Microsoft was guilty of the same myopia and pride that Nintendo is accused of now, but where was the Japanese culture to take the blame?
The second problem is Microsoft. Microsoft is an American company, but it has committed many of the same mistakes as Nintendo. With the bungled announcement and launch of the Xbox One, Microsoft seemed proud to announce that they had no intention of giving their customers anything remotely resembling what they wanted. Instead of games, games, games, it was Kinect, TV, sports. They were focused on what was good for Microsoft, not on what was good for gamers. Even through their hasty backtracking and confusing U-turns, we never got the sense that Microsoft understood the mistakes they had made.
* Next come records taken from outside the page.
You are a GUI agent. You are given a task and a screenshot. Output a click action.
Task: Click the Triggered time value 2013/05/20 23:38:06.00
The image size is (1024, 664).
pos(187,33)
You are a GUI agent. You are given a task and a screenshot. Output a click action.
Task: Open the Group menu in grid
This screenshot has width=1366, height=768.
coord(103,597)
Microsoft was guilty of the same myopia and pride that Nintendo is accused of now, but where was the Japanese culture to take the blame?
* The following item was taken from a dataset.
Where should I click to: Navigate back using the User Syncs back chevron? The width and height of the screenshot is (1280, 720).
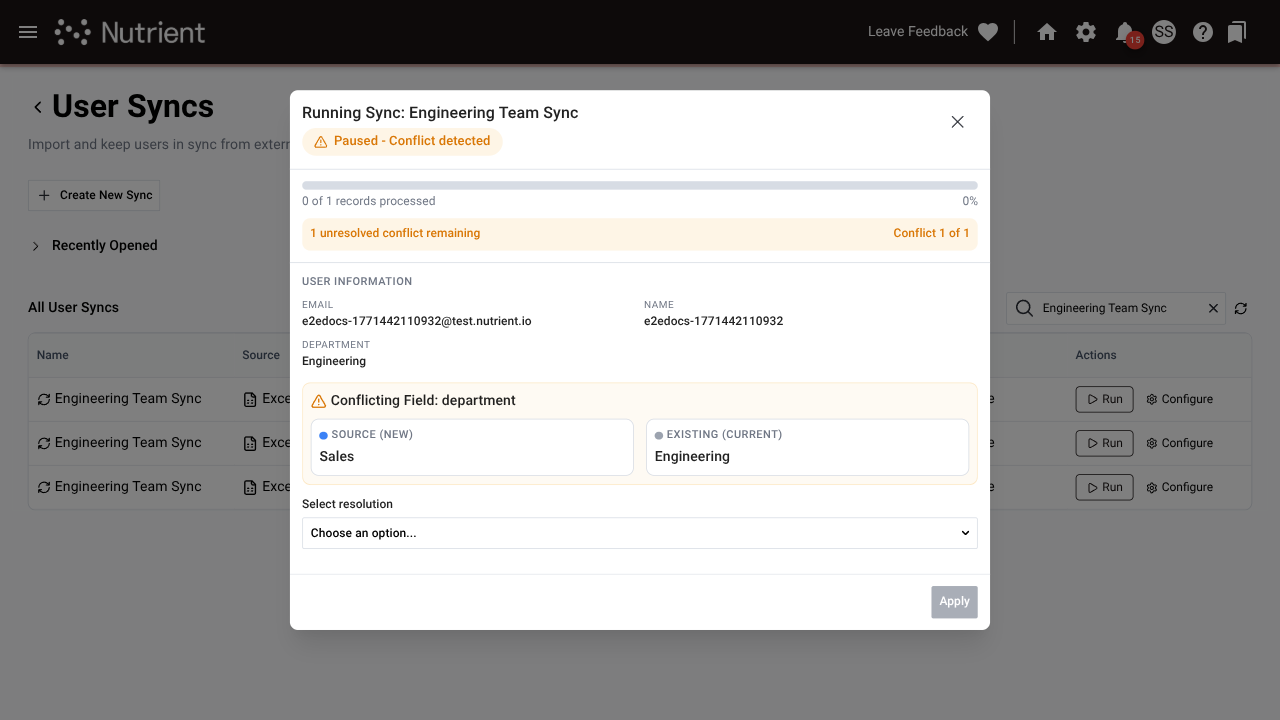pos(38,106)
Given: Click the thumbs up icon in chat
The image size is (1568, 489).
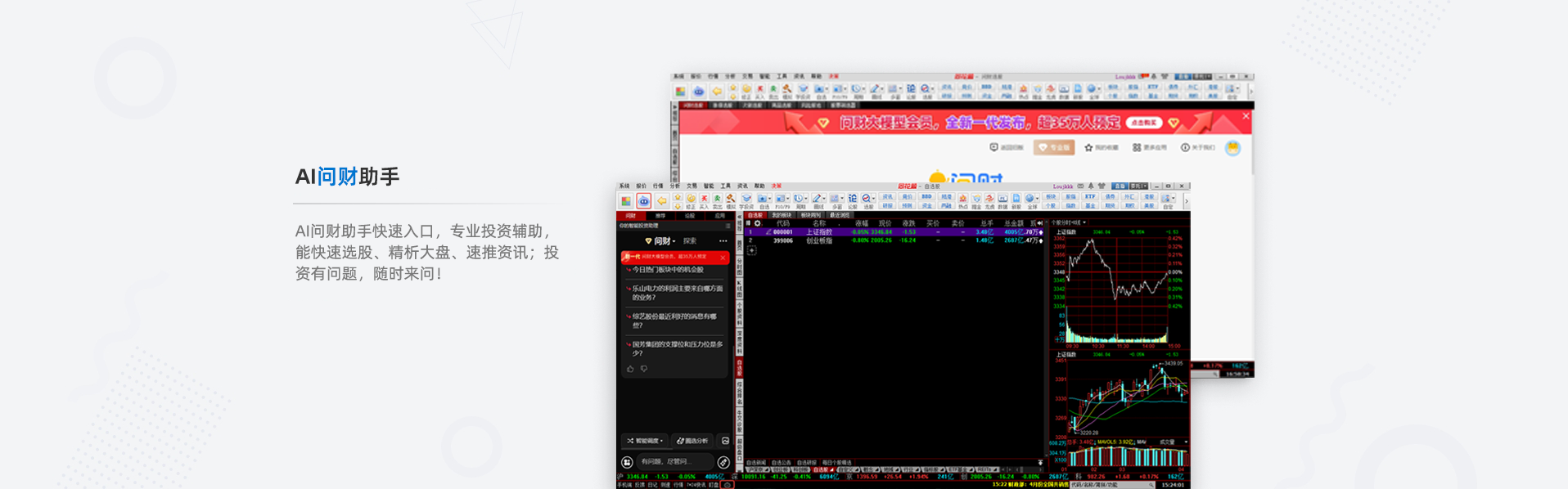Looking at the screenshot, I should point(630,370).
On the back of three years of annual losses, there’s no denying that Nintendo is in a spot of trouble. If Japanese business culture isn’t to blame, what is? Many other analysts, journalists and below-the-line commenters have pointed out plenty of individual problems, such as the Wii U’s ineffective marketing campaign, the console’s abandonment by third-party publishers and Nintendo’s own inability to crank out quality games that will convince people to buy the system. But I think this misses the point.
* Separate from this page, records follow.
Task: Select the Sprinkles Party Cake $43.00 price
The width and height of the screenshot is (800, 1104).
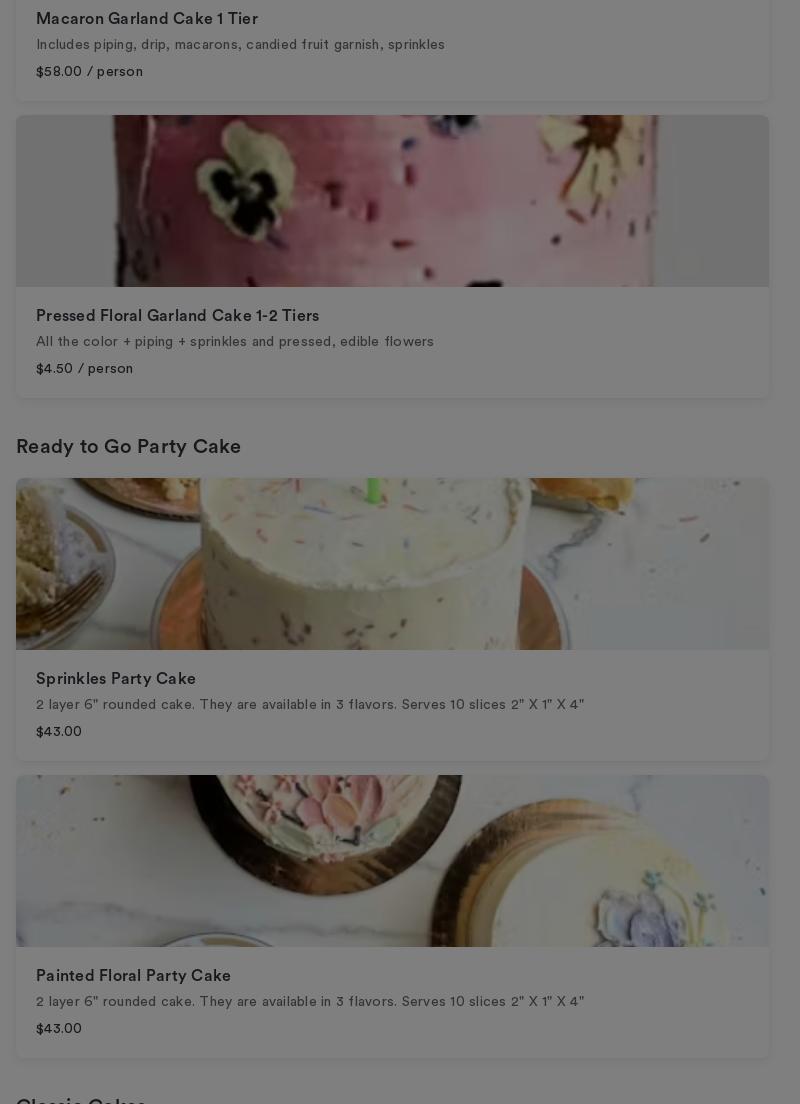Action: point(58,732)
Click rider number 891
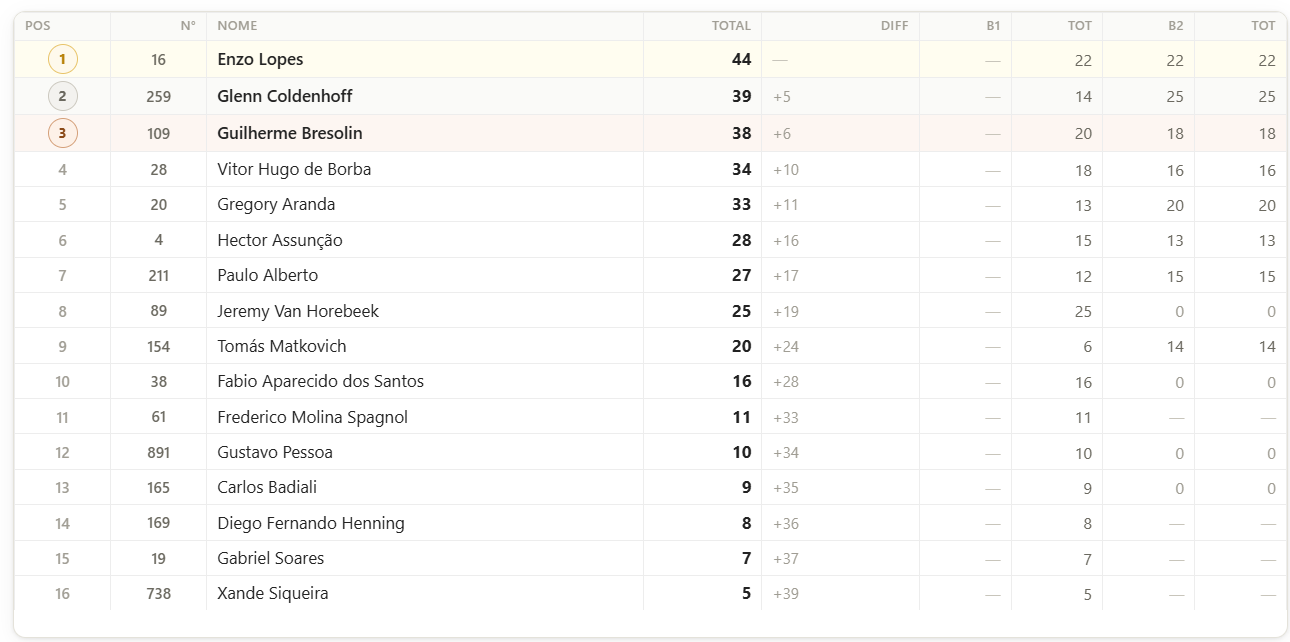Image resolution: width=1290 pixels, height=642 pixels. [x=158, y=453]

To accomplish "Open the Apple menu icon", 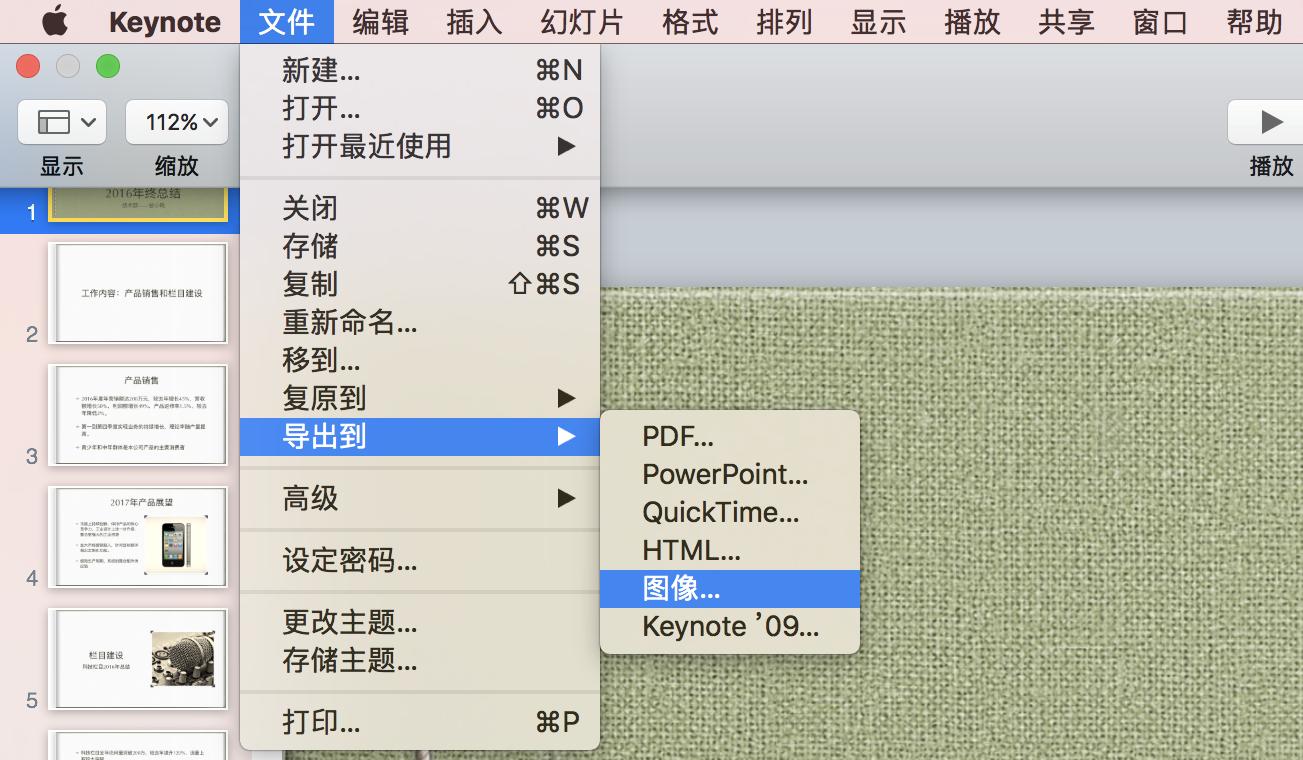I will pyautogui.click(x=54, y=21).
A diversified business is more likely to absorb losses in one area and still end up profitable overall.
There is no one mistake at the heart of Nintendo’s troubles, but there is a combination of business structure and marketing strategy at play that has made Nintendo’s troubles more likely.
First, the business structure. Nintendo is a tightly focused company. They sell games and devices to play those games. There’s very little range to Nintendo’s portfolio. Contrast this with Sony and Microsoft, who both offer extensive ranges of consumer and enterprise products and services. A diversified business, like a diversified investment portfolio, is more likely to absorb losses in one area and still end up profitable overall. For example, Microsoft lost money for years on the Xbox project, but Windows and its enterprise software meant the company never made a net loss during that time. Nintendo doesn’t have that luxury. When Nintendo struggles with games, the whole company struggles.
Boy, have Nintendo excelled at not giving people what they want!
Second, the marketing strategy. You don’t need an MBA to know that the basics of good marketing is: give people what they want. This is especially true for a company like Nintendo without a diversified portfolio. If they don’t give gamers what they want, there are no other customers in other markets who can provide the revenue to keep Nintendo profitable while it fixes its gaming business. And boy, have Nintendo excelled at not giving people what they want! What do they want? Great games from Nintendo’s enviable IP and from popular third party publishers. Nintendo can see how well this works with the 3DS, but have they given this to their Wii U customers? Not yet, no.
Nintendo is still sitting on a $10b war chest, so it’s in no danger of folding. Nintendo has plenty of time to change, but this should have nothing to do with abandoning Japanese culture. Instead, they need to stick to the basics of giving people what they want, and they should probably consider a future where Nintendo is a more diversified business – one that’s able to cushion itself against the likelihood of net losses and restore the confidence of its investors.